The ethical conflict considered here arises when an attempt is made to change the center of an incompetent infant from one cultural group to another cultural group. The Deaf culture views the implantation of an infant as an attempt to assimilate the infant into a culture different from its birthright. Harlan Lane has argued that children born deaf to hearing parents are biologically members of the deaf community at birth, even if they are denied the opportunity to acculturate. They view it analogous to the removal of young Indian children from their homes and placed in Government sponsored boarding schools. Just as you can’t remove a child’s Indianess by changing his culture, Dr. Lane contends that you can not remove a child’s deafness, his birthright to the culture of silence.
As for being gay, the same analysis applies (or does it?). Is ours simply a different orientation that was planned from the beginning (to the extent nature plans anything), or is it something else, a “biological error” as Dr. Laura once famously said?
I remember going on some radio show, back in the Dr. Laura days, and arguing that God was incapable of error. And to the degree God exists, he didn’t “make a mistake” when he created gay people. I was harkening, to a degree, back to one of Carl Sagan’s appearances on the Tonight Show back when I was a kid. I remember Sagan talking about people who wear glasses, and whether it was a smart idea to genetically correct their deficiency (if it became some day possible). As I recall Sagan’s point, he suggested that we had no idea whether the genes for myopia might be linked to the genes for, say, genius. And that by “correcting” vision problems, we might seriously damage our gene pool and future.
Sagan’s was an interesting twist on the notion of “error” vs. original intent. Even if myopia, deafness, and gayness were a “mistake,” how do we know that God’s-oops didn’t come with a pretty hefty silver lining? Like show-tunes!
Here’s a quick snippet of Estes’ story. It’s not that long, and definitely worth a read:
I left the office with my coworker Bob. Bob’s from Scranton and enjoys chatting, so we chatted while we strolled to the subway.
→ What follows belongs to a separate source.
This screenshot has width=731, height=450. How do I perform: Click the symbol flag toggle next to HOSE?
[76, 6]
I slowed to a walk, when I felt anxiety creep up my spine. My hands were shaking a little, and Bob asked me if I was alright.
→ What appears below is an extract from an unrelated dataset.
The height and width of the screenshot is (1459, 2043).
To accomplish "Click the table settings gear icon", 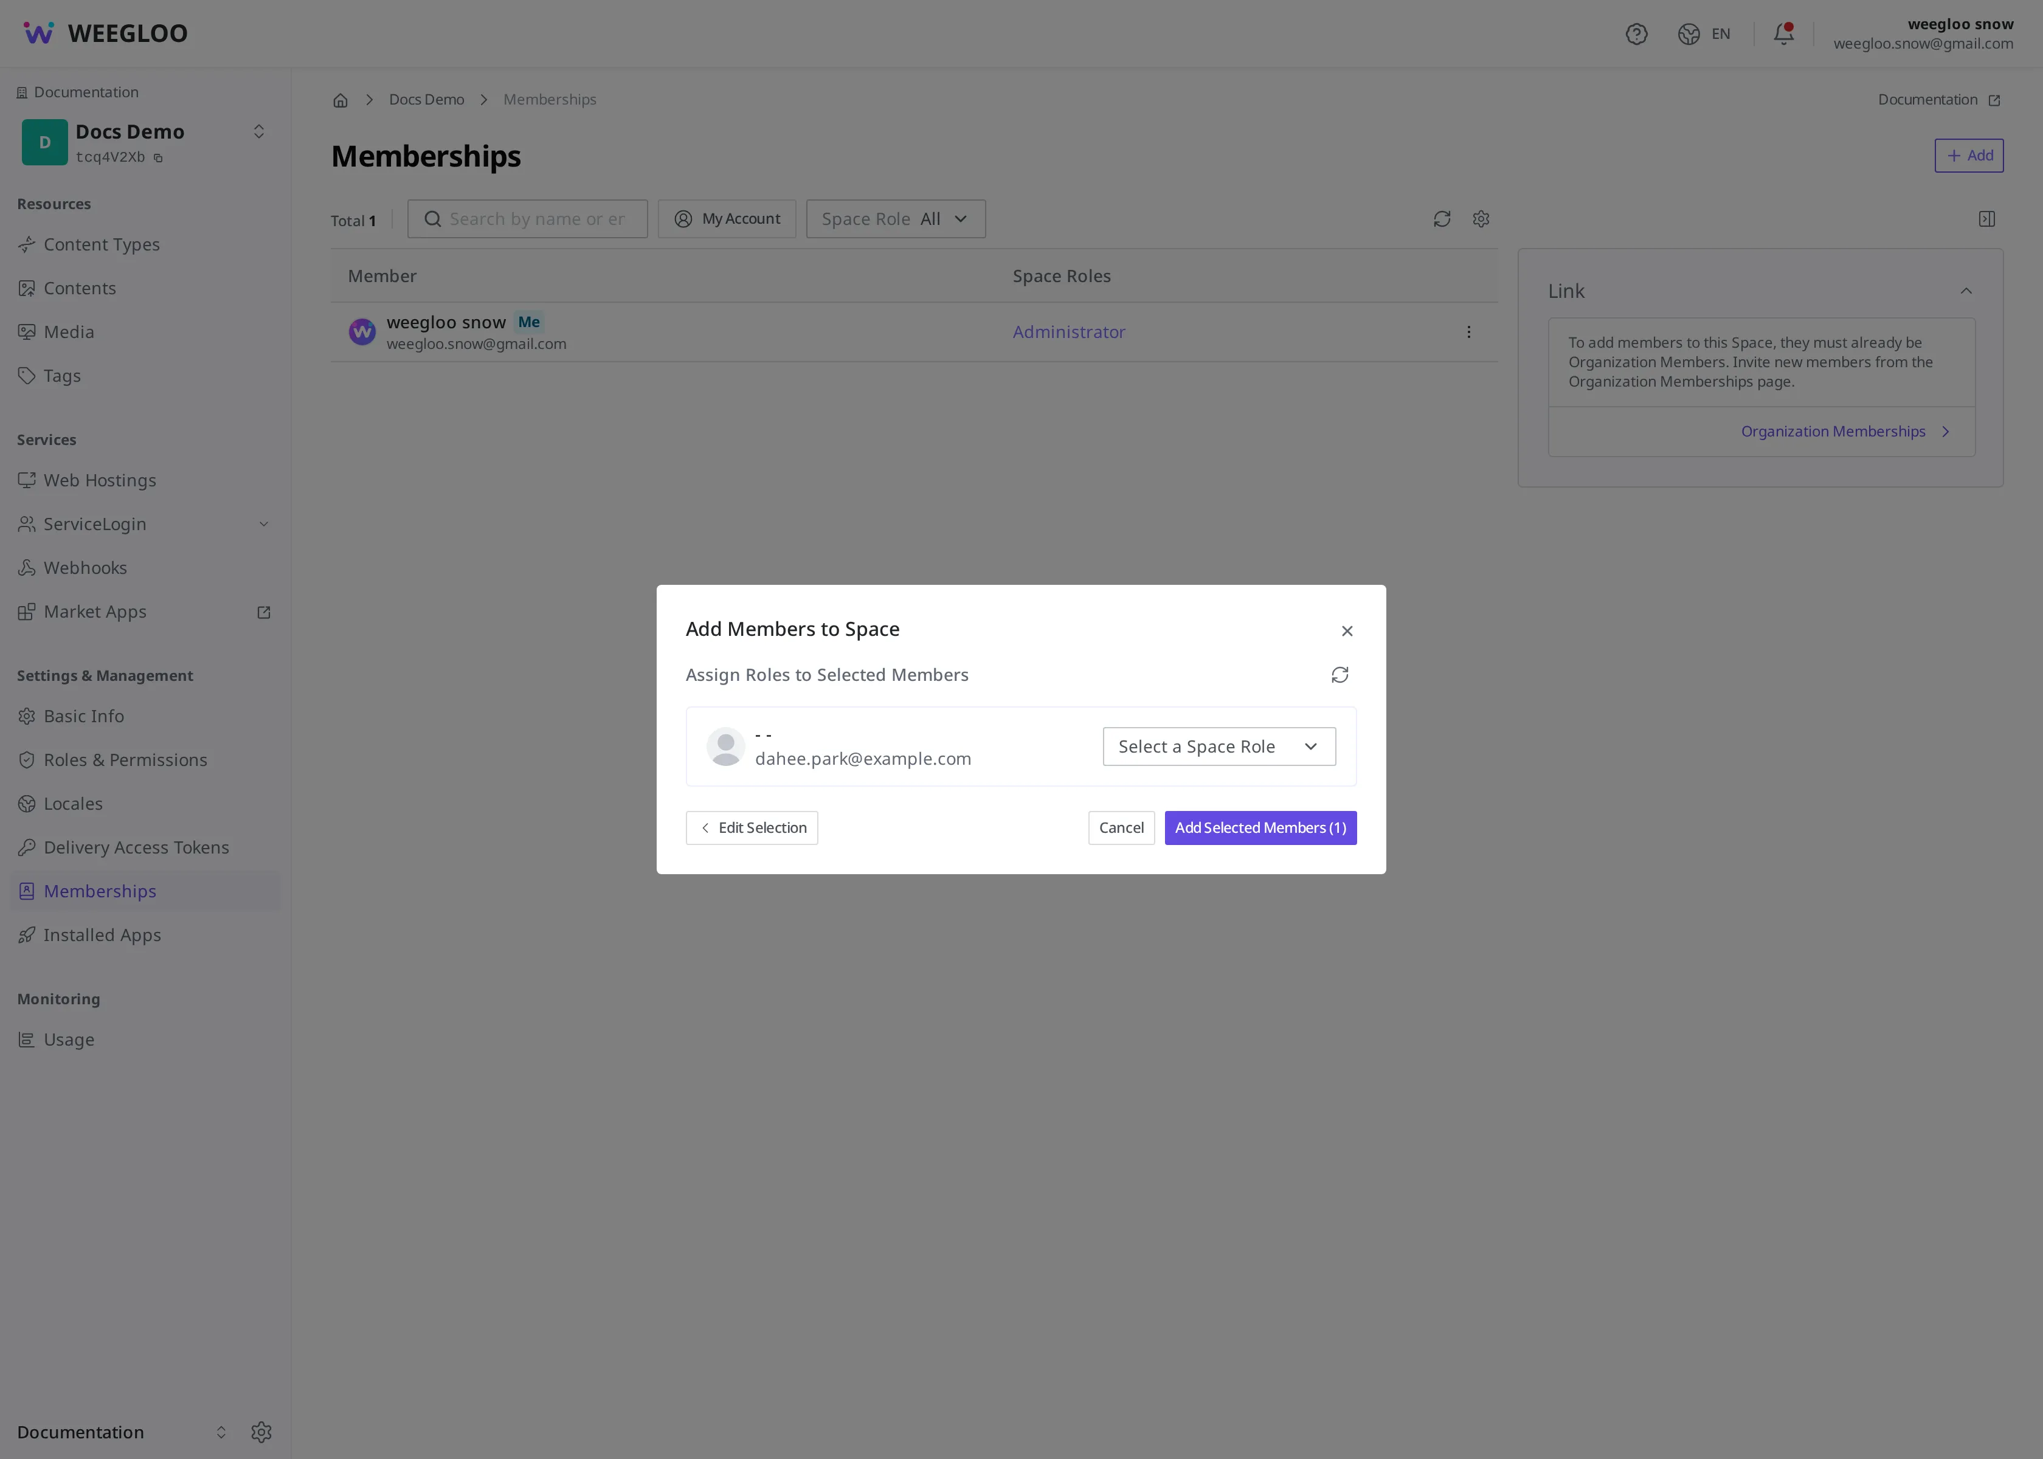I will tap(1481, 219).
“Yeah, I…” I couldn’t figure it out at first, but then it hit me like a locomotive. “Holy shit, I can hear you!”
Bob looked confused.
“I felt like something was wrong,” I explained. “Then I realized that you were standing on my left side, and I could actually hear what you were saying! That’s never happened to me before.”
“Wait, so you’re telling me all this time we’ve been working together you haven’t been able to hear me?” Bob looked upset.
“No no no,” I was getting flashbacks to the “brusque” conversation I’d had with my boss a few years before. “I mean yes, I couldn’t really hear you, but I’d know what you were saying. Now I can actually hear you, and it’s tripping me out.”
Suddenly, the cacophony of the city swirled around me. A car door slammed down the alleyway. A couple chatted on the corner. The subway rumbled underneath. These were all sounds I’d heard before, but not like this. It was as if I suddenly had superpowers. It was incredible.